# Liste des tâches
• a. Traduisez en anglais la phrase suivante du texte sur la polygamie : « Mais pardon, moi, je ne veux rien instituer. »
• b. Recopiez, dans le texte sur la polygamie, tout ce qui va de « A cette réponse » jusqu'à « à régler tout. ».

··· Texte

A cette réponse développée d'Octave Uzanne, Georges-Anquetil commente :

"Il est extraordinaire que la plupart de mes correspondants me parlent de mon projet d'établir la polygamie, et viennent me dire : la nature suffit à régler tout.
Mais pardon, moi, je ne veux rien instituer. C'est l'Etat qui a institué une monogamie fausse et arbitraire, en punissant le polygame. Moi je ne demande que l'abrogation de cette interdiction, et, si la nature suffit en effet à régler tout, ne faites pas intervenir de lois prohibitives, comme celles qui existent, dans des questions que la nature suffit à régler : par conséquent laissez ceux qui le veulent libres d'épouser qui ils veulent et autant qu'ils le peuvent.

······
··· Données à examiner

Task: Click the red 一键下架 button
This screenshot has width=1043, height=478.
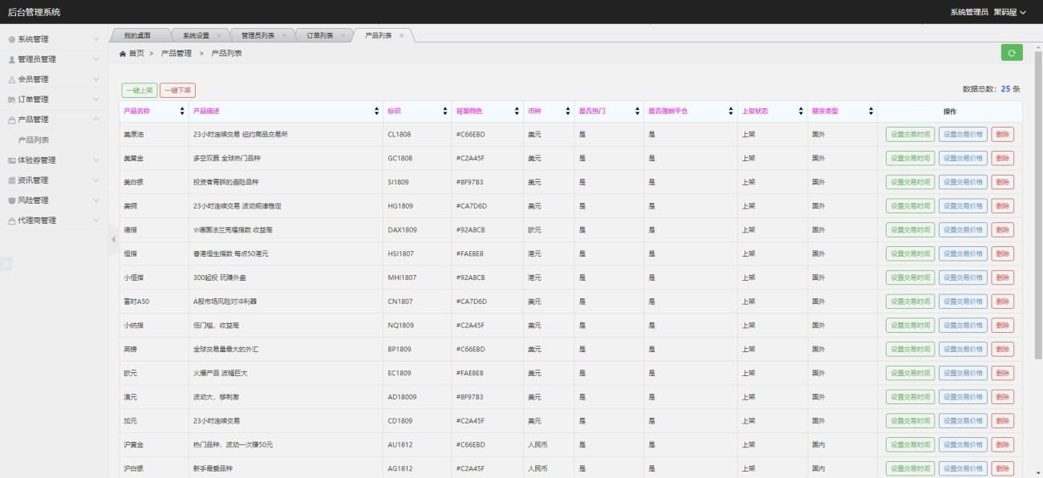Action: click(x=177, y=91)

······
··· Données à examiner

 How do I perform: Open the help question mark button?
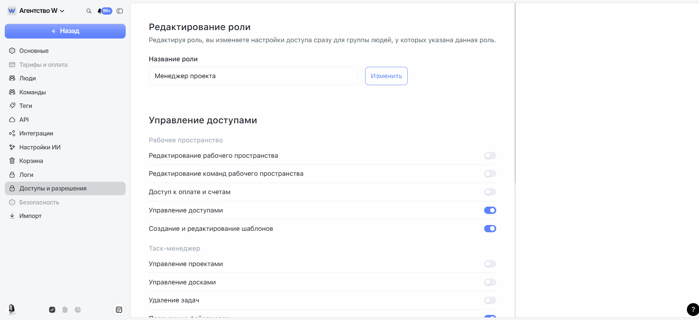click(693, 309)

······
··· Données à examiner

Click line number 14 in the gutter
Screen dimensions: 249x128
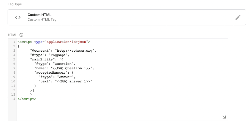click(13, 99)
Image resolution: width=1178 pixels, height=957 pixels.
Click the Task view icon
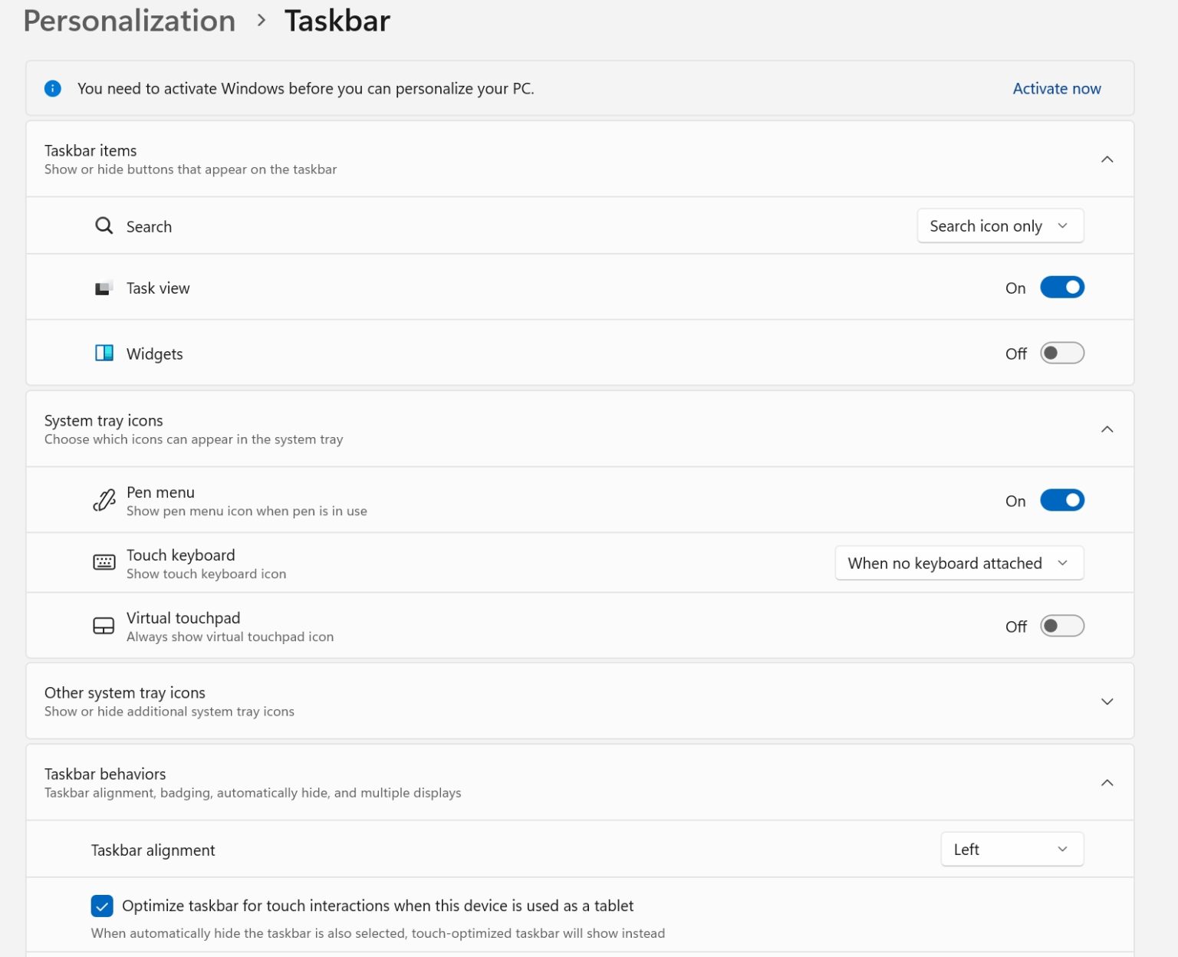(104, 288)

······

# Réponses par item
• a. But forgive me, I myself do not want to institute anything.

• b.
A cette réponse développée d'Octave Uzanne, Georges-Anquetil commente :

"Il est extraordinaire que la plupart de mes correspondants me parlent de mon projet d'établir la polygamie, et viennent me dire : la nature suffit à régler tout.